After struggling for years to find a way to actually make money, Twitter finally seems to have embraced who they are. Twitter has come to terms with the fact that they’re never going to be a shorthand version of Facebook. And here’s the thing: While many people actively dislike and avoid Twitter the platform, the masses are very interested in what’s being said on it.
That alone will be the key to Twitter’s success: the ability to take what’s said on the platform and bring it to people who’ll never use it.

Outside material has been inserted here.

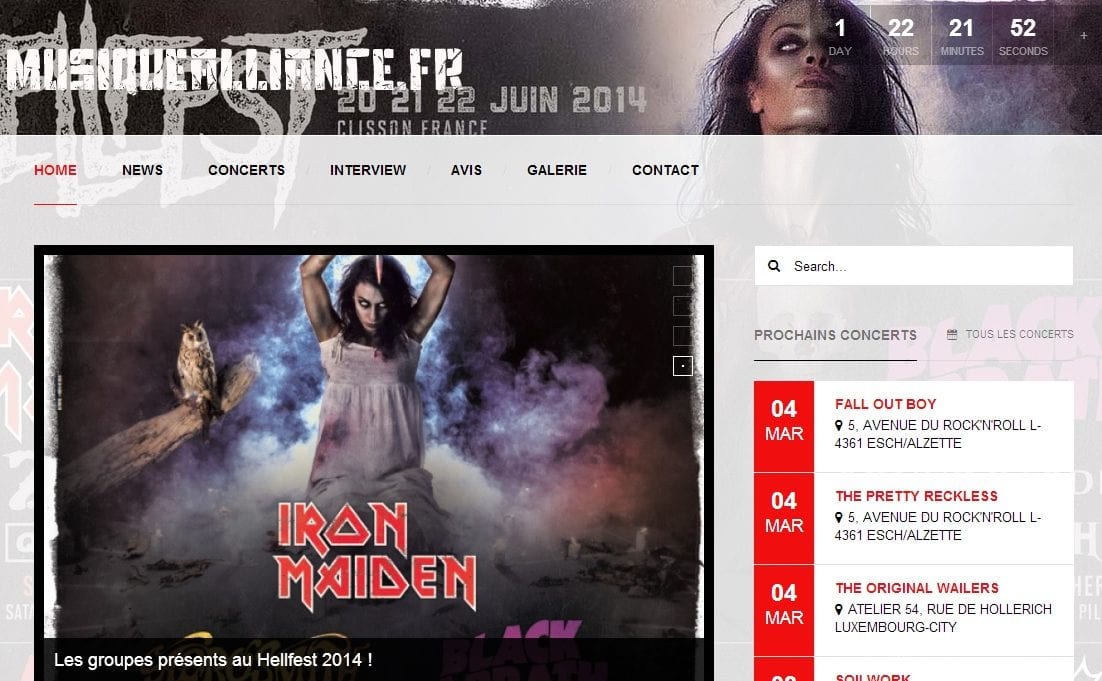Select the first slide indicator square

Surfacing tweets off-platform was Twitter’s strategy when they cozied up to the TV networks five years ago. A relationship they then rode to the largest free advertising campaign in history, with billions upon billions of free TV screen impressions.
Only the platform never took off the way it was supposed to. When tweets are on TV, you can’t touch them. You can’t share them. You can’t click on any links. All you’re left with are 140 characters of varying degrees of cleverness
Twitter has even taken steps to ensure that interactivity matters. Take native video: Rather than rely on Vine or YouTube, Twitter now lets users pack 30 seconds’ worth of video into every tweet. That’s an entire TV commercial showing up as a native ad. With 140 characters of explanation and a link you can click on.

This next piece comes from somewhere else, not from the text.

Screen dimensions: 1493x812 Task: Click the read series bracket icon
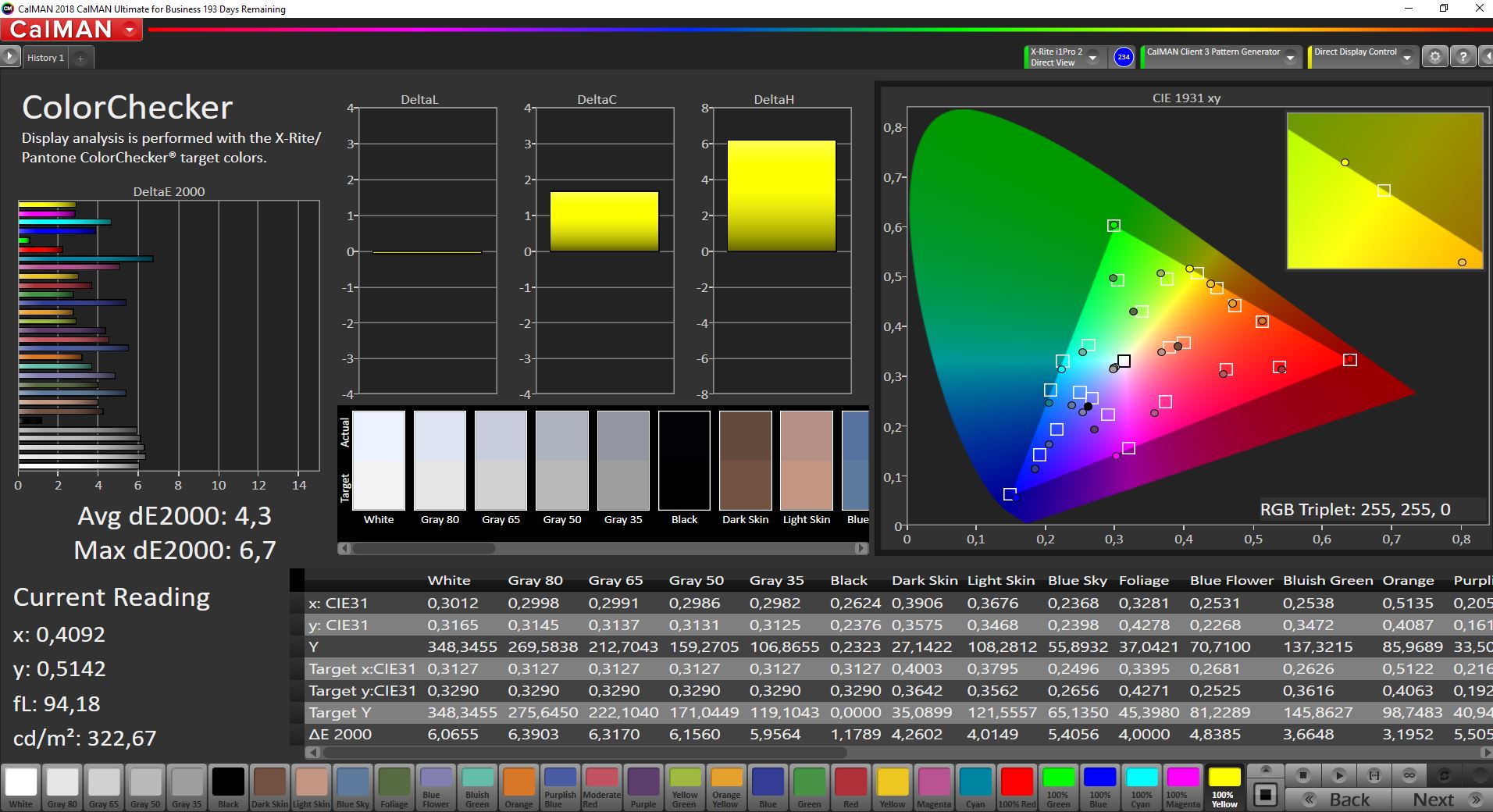pyautogui.click(x=1374, y=775)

Even more genius: all that data. Now you can know exactly who interacted with your tweet ad, who clicked on which links, when, where and (quite possibly) why. The ability to take tweets off-site turns Twitter into a publisher. Or Twitter’s users, to be exact. This gives advertisers multiple options too, on what types of tweets and tweeters to surface.

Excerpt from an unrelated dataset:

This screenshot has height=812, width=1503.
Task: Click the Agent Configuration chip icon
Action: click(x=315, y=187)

An automobile manufacturer can choose to surface a tweet from a well-known automotive writer. It’s not just advertisers either: Media outlets can use Twitter to push out breaking news, bring viewers to their sites as stories unfold, teasing them with video clips.
Two new Twitter tools: Curator, an app for pushing out curated tweet lists and Niche, a social media star talent agency, give Twitter even more publishing chops: they can provide a complete 360 experience, including the talent to create and bring messages to life. That’s something television networks can’t do, and it gives Twitter a very powerful advantage in the coming war for eyeballs.
The other brilliant thing Twitter did was to ink a deal with Google allowing tweets to show up higher in search ranking. The more buzz a tweet gets, the more platforms it shows up on, the higher it ranks in search. The cycle can actually start with a TV commercial that generates a lot of Twitter activity that coalesces around a hashtag that gets served up as a third-party tweet ad, that gets retweeted … well, you get the picture. And when you think about all those tweet ads now also showing up in search with their links and their videos, it’s OMFG, this is going to be huge.
Perhaps. One thing we’re keeping an eye on is consumer pushback to tweet ads dominating search results. Google will need to come up with an algorithm that keeps this to a minimum so that users still primarily find information rather than brand-issued tweets.
Assuming Google does this (eventually), what we’re left with is an incredibly robust delivery system for news, information and brand messaging that reaches users anywhere and everywhere in a way that’s easy to track and learn from.